*** Belge bölümü ***

ADEM YAVUZ ARSLAN | YORUM
Dostoyevski’nin şu meşhur sözünü duymuşsunuzdur; “Yanlış trene bindiğinizde ilk istasyonda inmeye çalışın, çünkü mesafe ne kadar artarsa, dönüş maliyeti de o kadar artar.”
Dostoyevski bu ifadeyi sanki bugünün Türkiyesi ve Erdoğan rejimi için söylemiş. Tam isabet denir ya işte öyle. Ne demek istediğimi anlatmak için verebileceğim sayısız örnek var. Ben en güncel olanından başlayayım.
Sürgün gazeteci Cevheri Güven yine muhteşem bir habere imza attı. AKP milletvekili Fuat Oktay’ın Cumhurbaşkanı Yardımcısı olduğu dönemde mafyadan elli milyon dolar rüşvet aldığına dair ses kaydı yayınladı.

***

# Görev A:
Yorum yazısında "ADEM YAVUZ ARSLAN" ile başlayıp "güncel olanından başlayayım." ile biten kısmı hiç değiştirmeden geri verin.
# Görev B:
Yorum yazısında adı geçen bütün kişileri sıralayın.
Yalnızca yukarıdaki yorum yazısına dayanın.

*** Veri kesiti ***

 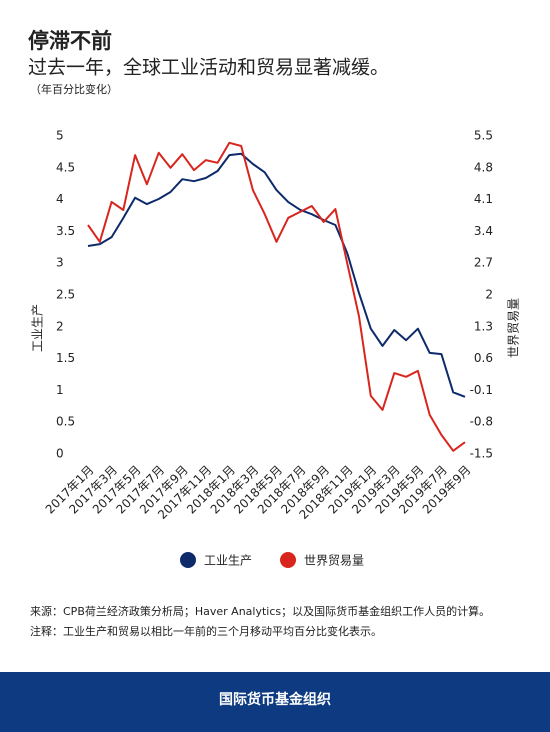 What do you see at coordinates (514, 328) in the screenshot?
I see `y2-axis-label: 世界贸易量` at bounding box center [514, 328].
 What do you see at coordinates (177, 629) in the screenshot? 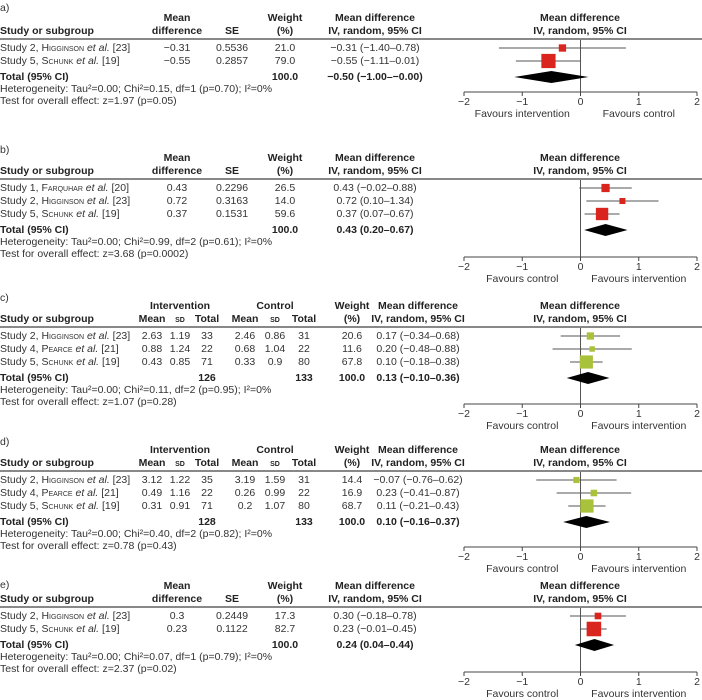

***

# Son yanıt A:
ADEM YAVUZ ARSLAN | YORUM
Dostoyevski’nin şu meşhur sözünü duymuşsunuzdur; “Yanlış trene bindiğinizde ilk istasyonda inmeye çalışın, çünkü mesafe ne kadar artarsa, dönüş maliyeti de o kadar artar.”
Dostoyevski bu ifadeyi sanki bugünün Türkiyesi ve Erdoğan rejimi için söylemiş. Tam isabet denir ya işte öyle. Ne demek istediğimi anlatmak için verebileceğim sayısız örnek var. Ben en güncel olanından başlayayım.

# Son yanıt B:
Adem Yavuz Arslan, Dostoyevski, Erdoğan, Cevheri Güven, Fuat Oktay